Title: We are the Ants
Author: Shaun David Hutchinson
Genre: YA, scifi, contemporary
If you knew the world was ending and you could save it by pressing a button, would you?
To be honest, if given the choice, some days I don’t think I would press the button. Those are probably the days I remember that I have no job, that my future is uncertain, that my relationship with my mom is rocky and awkward at best and that my dad is struggling with dementia and seizures on a daily basis. The easy days are obviously easy but what happens on my darkest days? When my problems seem too much to bear and I feel trapped and it’d be easier to just let go? Is this world worth it?

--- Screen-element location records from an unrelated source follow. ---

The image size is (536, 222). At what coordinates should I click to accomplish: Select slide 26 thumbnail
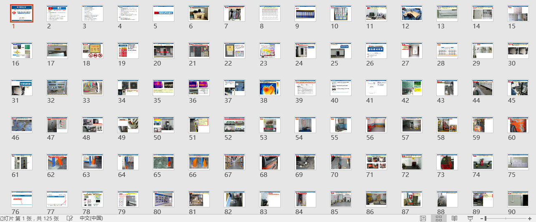[x=376, y=50]
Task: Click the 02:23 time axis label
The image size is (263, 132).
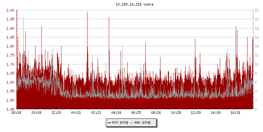Action: [x=96, y=113]
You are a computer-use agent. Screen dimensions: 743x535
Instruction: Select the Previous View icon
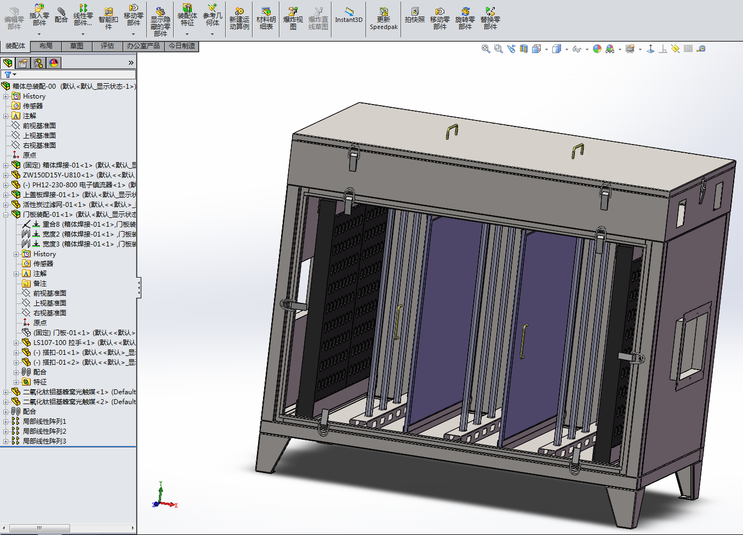point(511,49)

Our main character, Henry Denton seeks to answer these questions. To be quite frank, I can see why he initially doesn’t want to have anything to do with his life anymore. His mom is always stressed from work; his grandmother is suffering from worsening dementia; his brother Charlie, who is going to be a father soon, bullies him mercilessly; the school bully Marcus repeatedly beats him up. He has no friends and and an all consuming guilt about his boyfriend Jesse’s suicide. Oh, and to top if off, aliens are kidnapping him at random times to do experiments on him and gives him the choice of whether or not to save the world in 144 days. Joy.
The aliens (scifi) comprise only about 3% of the book, the rest is 97% YA contemporary as we follow Henry and see he struggles with asking why his boyfriend would leave him in this world alone and coming to terms about the fact that sometimes there are things that are not his fault. The aliens are really only used as a framing device (and a good one at that) to provide a sense of urgency and realness to the question. It’s one thing for a teenage main character to think about ending the world (he’s not) and another to actually be burdened with the real choice. It really gives a magnitude to the struggles that Henry is facing and a sense of responsibility to Henry.

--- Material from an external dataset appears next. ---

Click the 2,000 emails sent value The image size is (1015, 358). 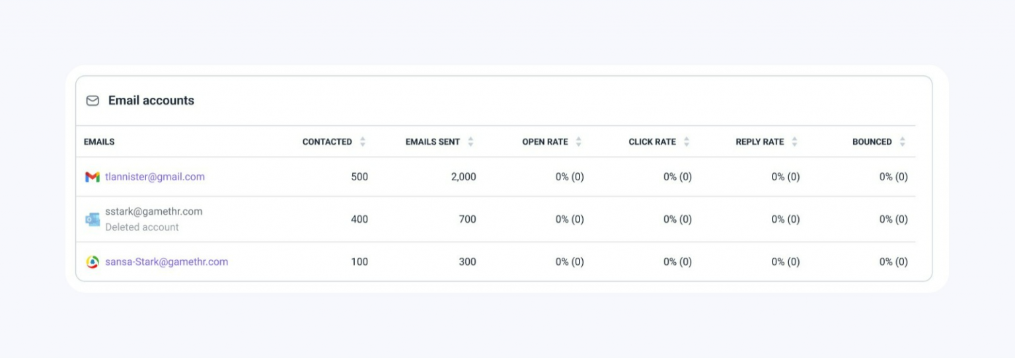463,177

So this book is mostly YA contemporary. YA contemporaries can easily delve into melodrama, pretentiousness, oversimplification, or worst of all, falsely and forcefully inspirational and there were times when I thought this book was borderline two of the above but it saves itself. There are 2 reasons for this. One is Henry’s narrative voice. His perspective is the perfect balance of sarcastic, biting humor and open honesty.
“Sometimes it’s difficult to believe Charlie and I come from the same parents. I’m tall, he’s short; I’m skinny, he used to be muscular, though most of it turned to fat after high school; I can count to five without using my fingers. . . . Charlie has fingers.”
But I felt for him because he always insists his struggles don’t matter and he goes about his life just trying to survive when I thought he deserved so much more. But even as I hated some of the secondary characters particularly Marcus and his brother, I realize that none of them exist just to give Henry a hard time and make him want to end the world. Every single secondary character gets their own moments to shine and it somehow feels satisfying and so real and not something the author just made up for convenience to the story. That’s when you know an author respects the characters he writes.
The second reason is, the book doesn’t pretend that everything is fine or will ever be fine. It knows that life doesn’t exist as one clear-cut problem and then a clear-cut solution. There’s only problems and possibly routes to solutions and sometimes there is no solution and I appreciated that honesty a lot.
“The universe may forget us, but it doesn’t matter.Because we are the ants, and we’ll keep marching on.”
So does Henry end up pressing that button? I think you already know. But how Henry finds his silver lining is just one of the things that make this book worth reading.